Écrit et publié au moment où l’auteur réfléchissait à la possibilité de se présenter comme candidat à la direction du Parti québécois (ce qu’il a finalement fait, avant de se désister quelques mois plus tard, devant le résultat inéluctable de la course selon lui), ce livre mérite à mon avis d’être lu, bien au-delà du coup de pouce qu’il aurait pu donner à sa campagne potentielle au leadership.
C’est en effet sans doute le compte-rendu le plus proche et le plus accessible qu’on aura jamais à ce que c’est que de faire de la politique active dans notre pays. À cause du rôle qu’il a joué en politique depuis une vingtaine d’années, tant comme journaliste que comme proche conseiller de MM. Parizeau et Bouchard comme premiers ministres du Québec, comme écrivain et commentateur politique, puis comme député et ministre sous le gouvernement de Mme Marois, Jean-François Lisée a eu la chance de côtoyer, d’influencer et d’exercer le pouvoir comme bien peu de Québécois dans notre histoire.

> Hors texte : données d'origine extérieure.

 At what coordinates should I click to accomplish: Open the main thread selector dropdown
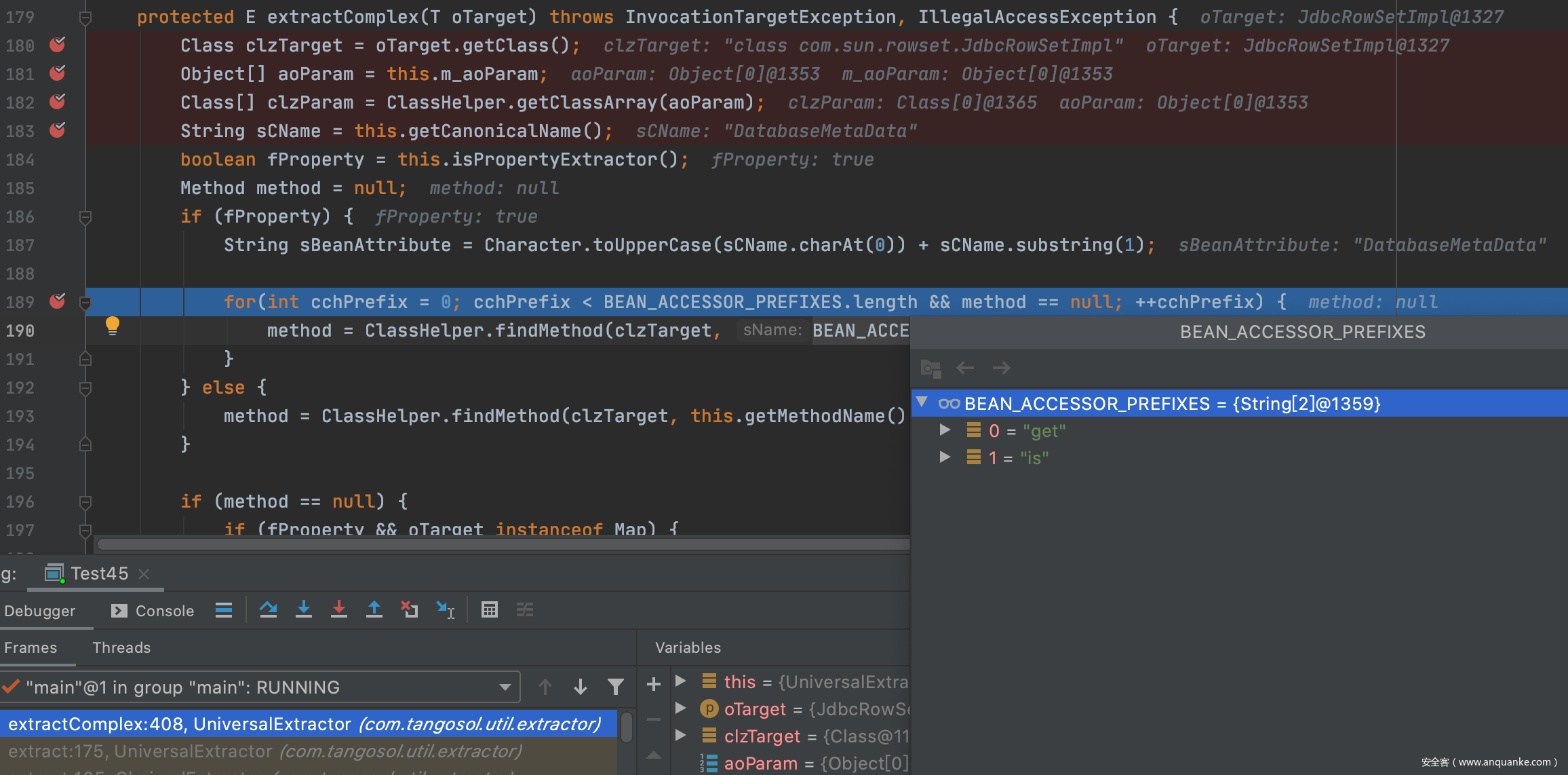[x=504, y=687]
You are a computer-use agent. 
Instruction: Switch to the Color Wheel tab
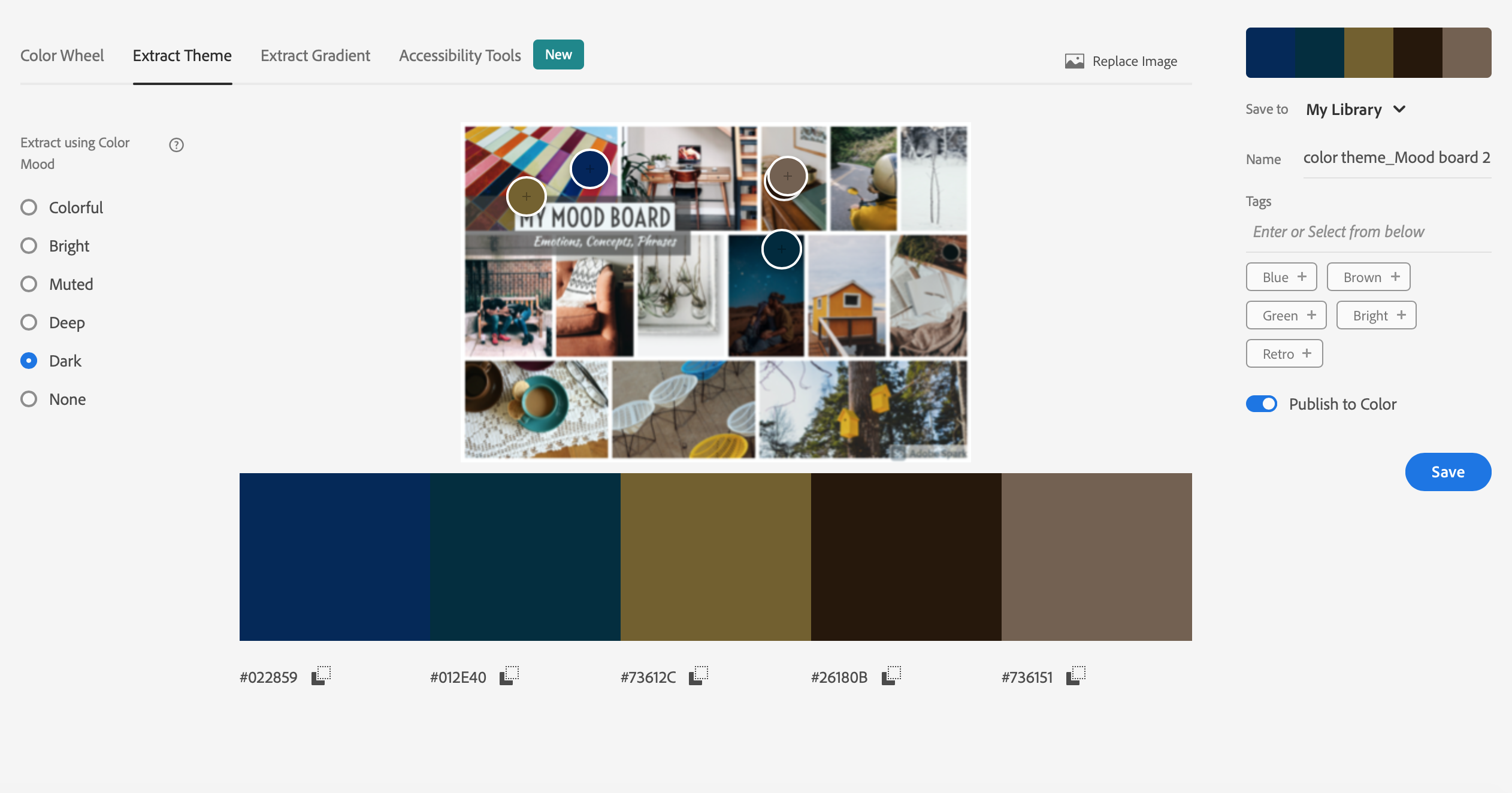coord(62,56)
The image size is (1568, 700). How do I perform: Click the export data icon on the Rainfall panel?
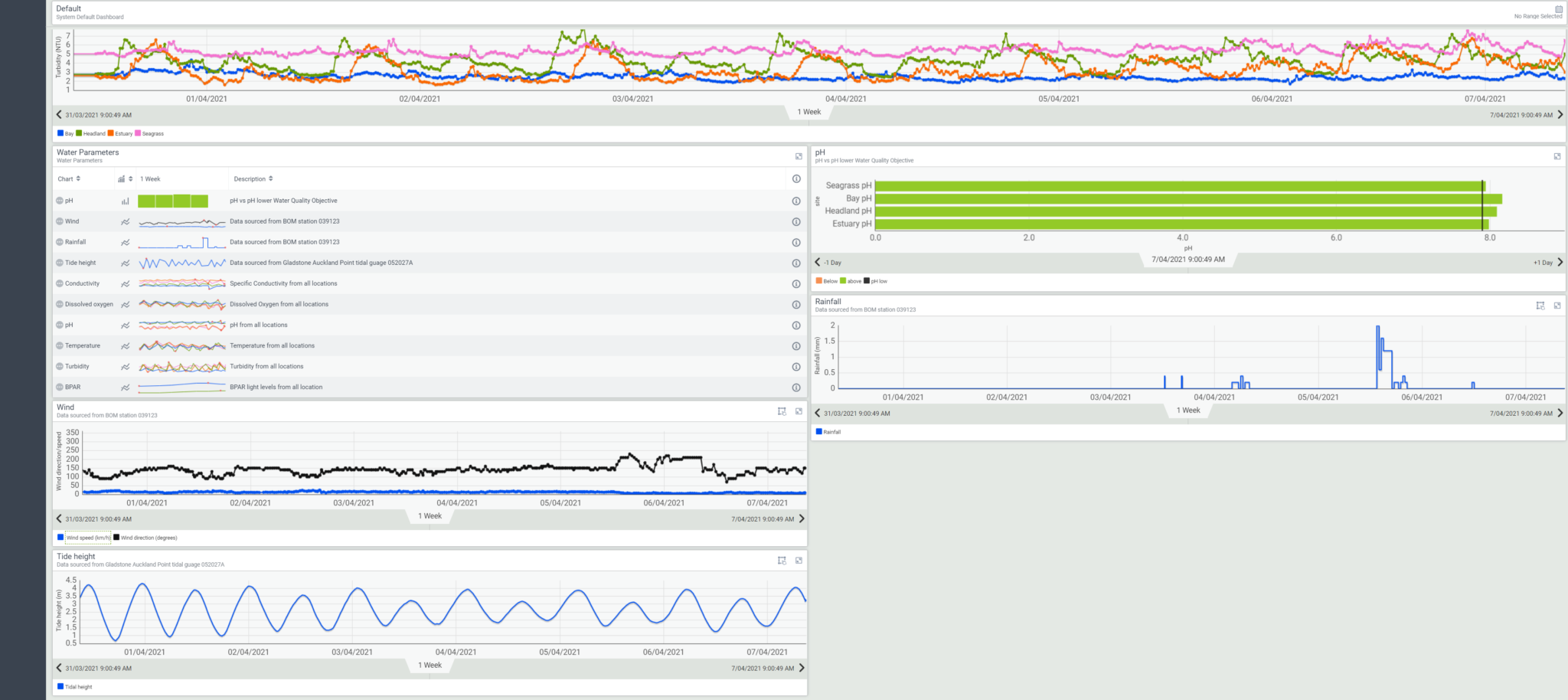[1542, 306]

Et comme il est non seulement très intelligent mais également très « public » (c’est-à-dire intéressé à partager publiquement ses expériences, ses réflexions et ses propositions), personne ne pourra sans doute mieux que lui nous faire partager les défis, les dilemmes, les débats, les succès et les échecs que vivent les hommes et les femmes qui prennent la responsabilité de nous diriger.
Écrit après la terrible débâcle du Parti québécois du 7 avril 2014, l’ouvrage se veut à la fois une réflexion utile sur les multiples causes et leçons de cette raclée électorale, en même temps qu’un retour sur les 18 mois d’exercice du pouvoir du gouvernement Marois et que des propositions pour la renaissance du Parti et le succès éventuel de l’option souverainiste à laquelle Lisée n’a jamais cessé de croire.
Écrit d’une plume alerte (ça se lit vraiment très bien) et donnant souvent accès à ses archives personnelles (tout en respectant la confidentialité ministérielle à laquelle il s’est engagé), Lisée ne fait aucun mystère de ses suggestions (retenues ou rejetées), de ses préférences, ni de sa grande admiration et de son grand respect pour sa chef de Parti, Mme Marois.
Composé d’une vingtaine de chapitres sur autant de thèmes et non dépourvu d’une saine autodérision, le livre se termine sur une belle synthèse intitulée « Ce que je suis, ce que je sais, ce que j’ignore, ce que je crois ».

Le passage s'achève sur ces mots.